The sludge in your Primary Sedimentation Basins should be 4 to 8% dry solids. It is a good policy to
take your clarifiers (basins) off line once a year to inspect and replace
worn components. This is best accomplished in dry weather, obviously!
If the unit fails, drain the unit using the sludge pumps, the
drain valve to the headworks, or portable pumps (even rented ones),
etc. It is best to direct the sludge to the digester(s) as concentrated
as possible, without overloading it. Some may be directed to the
headworks or to the entry to the other tank(s) to disperse the
loading. From the other tanks, then set up a sludge pumping scheme
to pump your concentrated sludge to the digester. You do not want
to overload one tank, so share the load among what you have remaining.
Odors will be heavy, especially in summer, so place your hoses
to wash down the walls, floor, chains etc. as they become visible
in the failed tank.. When the unit is at the point of no longer
flowing solids to the sump, hose what you can, and then place
blocks of wood under the flights to facilitate hosing the solids.

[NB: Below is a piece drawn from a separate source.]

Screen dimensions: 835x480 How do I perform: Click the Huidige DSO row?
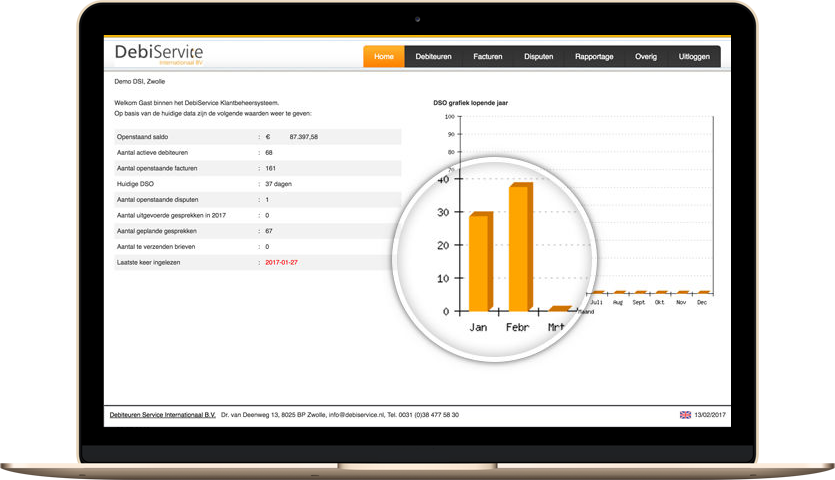(x=258, y=184)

If the unit will be off line for some time, spray the units chains
with a light oil or mixture of diesel fuel and used oil to keep
the chains and gears from rusting and/or freezing up solid. Make
your repairs and then place back in service; or if equipped with
wooden flights, fill with plant process (W3) water to a level
to submerge the wooden flights to prevent warping or cracking. Routinely operate
the flights and chains of tanks that have been removed from service, so that
they do not rust solid.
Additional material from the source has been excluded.